- [Problem description] The expected output is the line with "Task: Open the browser tab options chevron" plus all lines after it to the end of the material below, reproduced exactly, with pictures omitted and nothing else included.
= Beginning of Section =
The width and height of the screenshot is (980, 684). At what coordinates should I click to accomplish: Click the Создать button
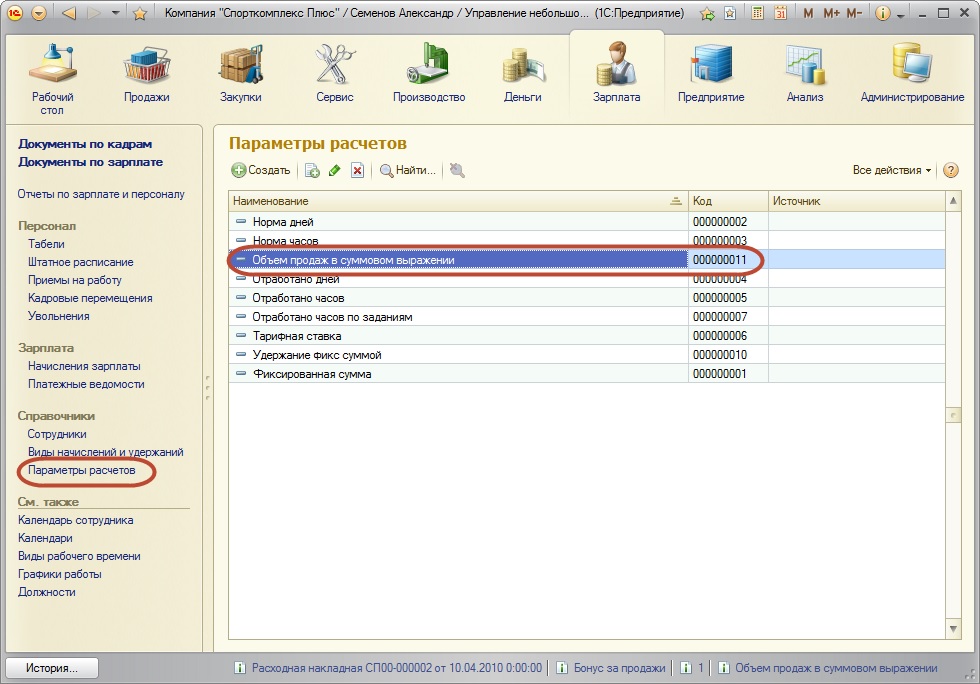(x=261, y=171)
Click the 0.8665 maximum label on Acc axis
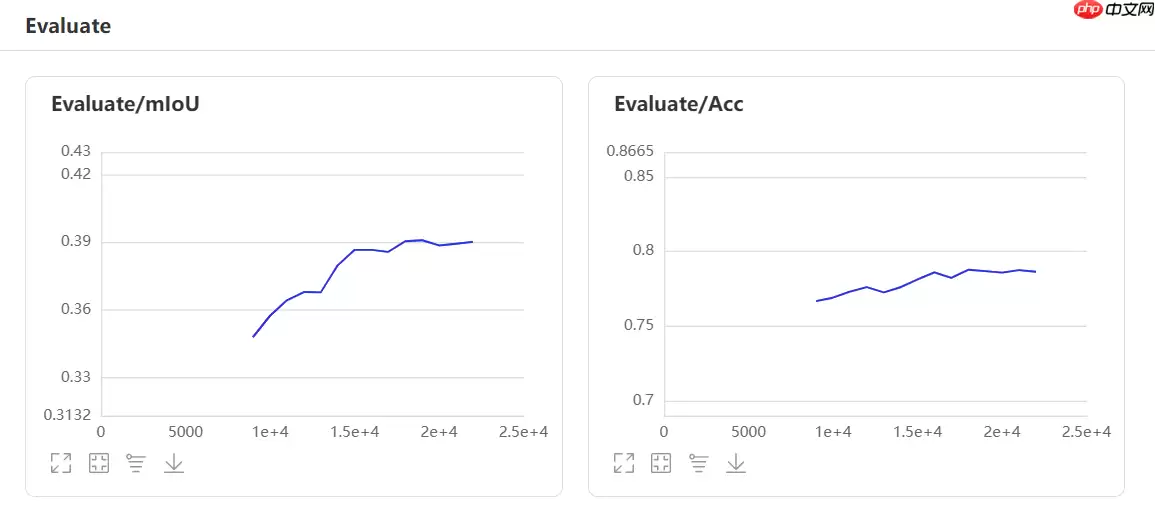 pos(630,151)
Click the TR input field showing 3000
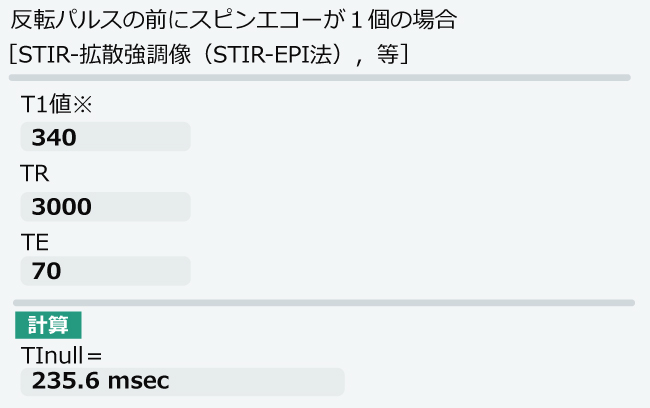Image resolution: width=650 pixels, height=408 pixels. click(105, 206)
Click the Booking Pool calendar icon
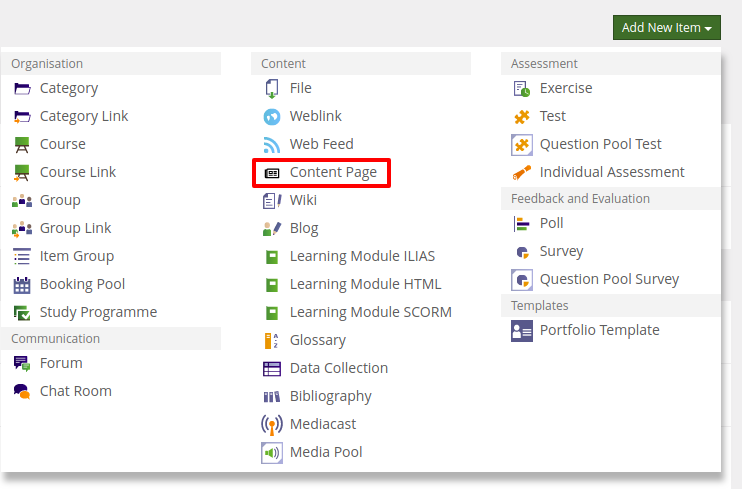 tap(22, 284)
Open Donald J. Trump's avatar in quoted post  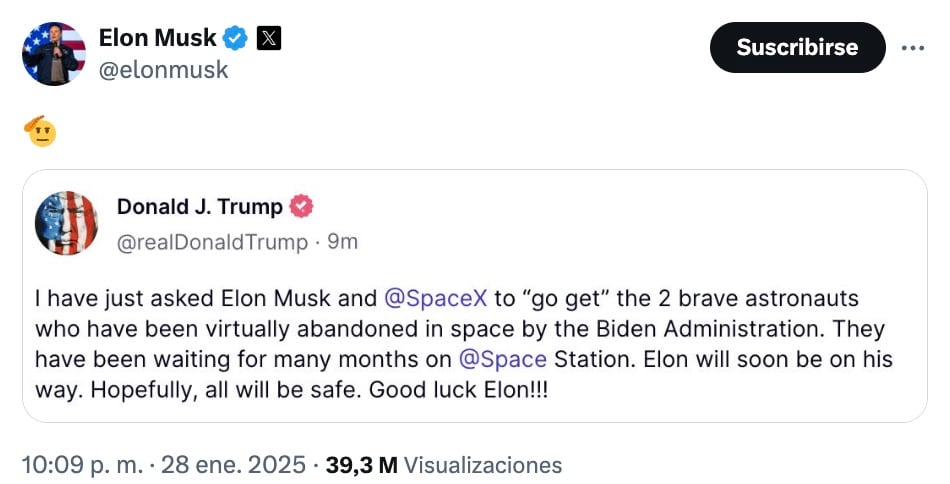(x=66, y=223)
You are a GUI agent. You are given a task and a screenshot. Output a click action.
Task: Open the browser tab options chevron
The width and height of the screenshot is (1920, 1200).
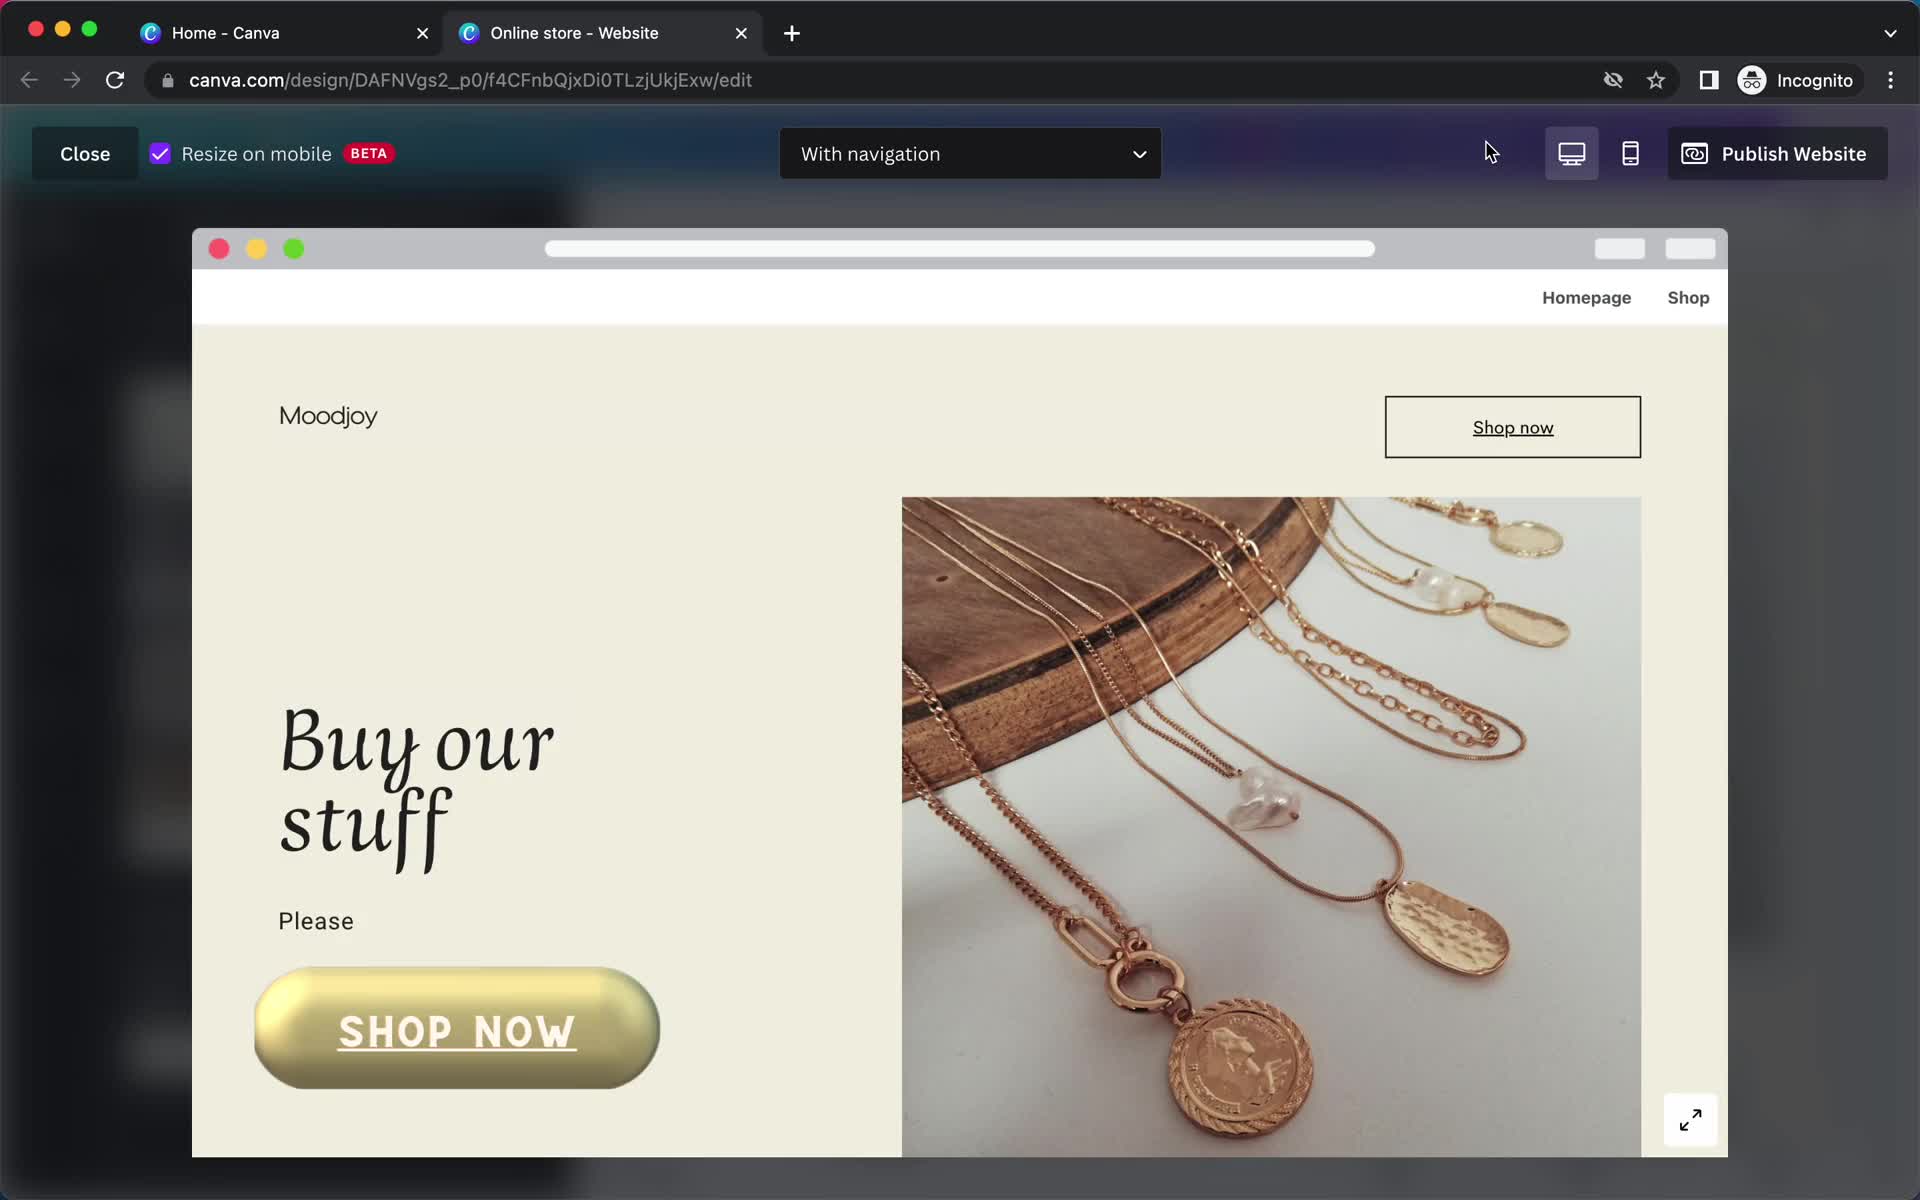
= End of Section =
- [Task result]
Task: Open the browser tab options chevron
The width and height of the screenshot is (1920, 1200).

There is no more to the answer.